Porous coordination polymers (PCPs) or metal-organic frameworks (MOFs) have been extensively studied for their diversified and designable/tailorable framework and pore structures. Compared with conventional porous materials, MOFs have much larger framework flexibility, which can give rise to not only various types of interesting structural responses and dynamic behaviors toward external stimuli, but also significantly improved performances for storage, separation, sensing and other applications. Therefore, controlling the flexibility of MOFs, or rational design and synthesis of MOFs with specified flexibility and dynamism, are of practical importance. However, framework flexibility is simultaneously controlled by many factors, and trivial difference of a structural parameter or other factor related with the sample or environment can drastically change the response. In other words, framework flexibility can be more difficult to design or control, compared with the static features such as framework and pore structures.

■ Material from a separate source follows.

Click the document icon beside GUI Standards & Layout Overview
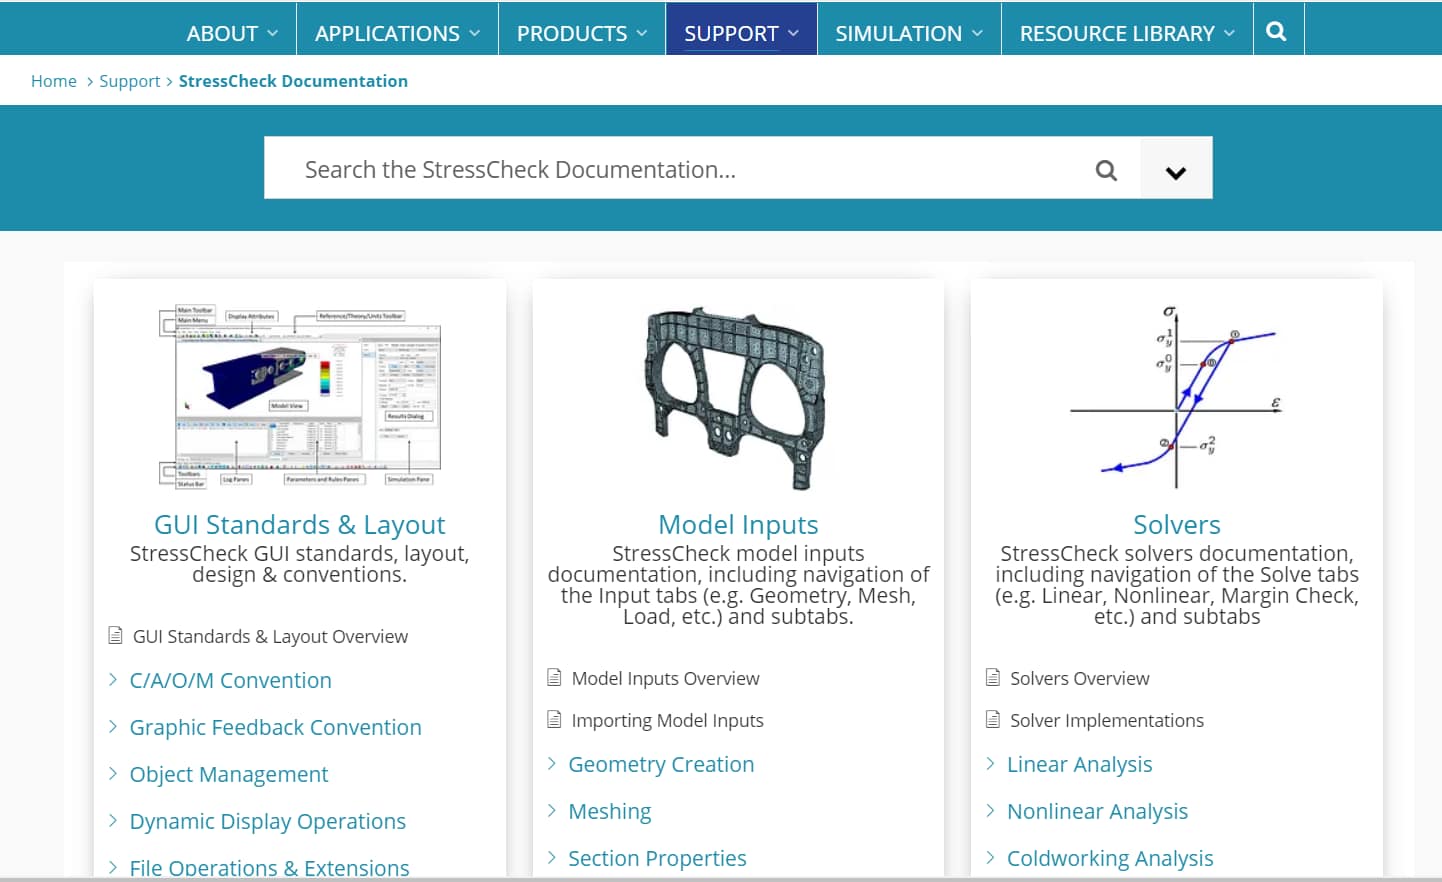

In a new review published in the Beijing-based journal National Science Review, scientists at the Sun Yat-Sen University in Guangzhou, China present the advances in designing/controlling the flexibility of MOFs. Co-authors Jie-Peng Zhang, Hao-Long Zhou, Dong-Dong Zhou, Pei-Qin Liao and Xiao-Ming Chen first define and distinguish the concepts of controlling the structure of flexible MOFs and controlling the flexibility of MOFs. The former refers to the change of framework structures of flexible MOFs toward external chemical (guest adsorption/desorption/exchange) and physical (temperature, light, pressure, etc.) stimuli, which is the intrinsic property of flexible MOFs and has been the topics of most researches. On the other hand, the latter uses external environment to modulate the structural response and dynamic behavior of MOFs, or designs/synthesizes new MOF materials/samples to generate specified structural response and dynamic behavior toward a given external stimulus. Based on discussions of representative examples, they systematically summarize the basic strategies for designing/controlling flexibility of MOFs, i.e., design, synthesis, and modification of the porous host, controlling the composition and size/morphology of the porous crystal sample, and controlling the external physical environment, in which the target gradually changes from designing new materials to modulating the property of existing materials.
The scientists emphasize that, "It should be pointed out that, designing, tailoring, or controlling framework flexibility is not only useful for understanding the structure-property relationship of MOFs, but also a new dimension for developing MOF materials with excellent performances for molecular recognition, high storage/delivery capacity, selective separation, abnormal/controllable thermal expansion, and so on."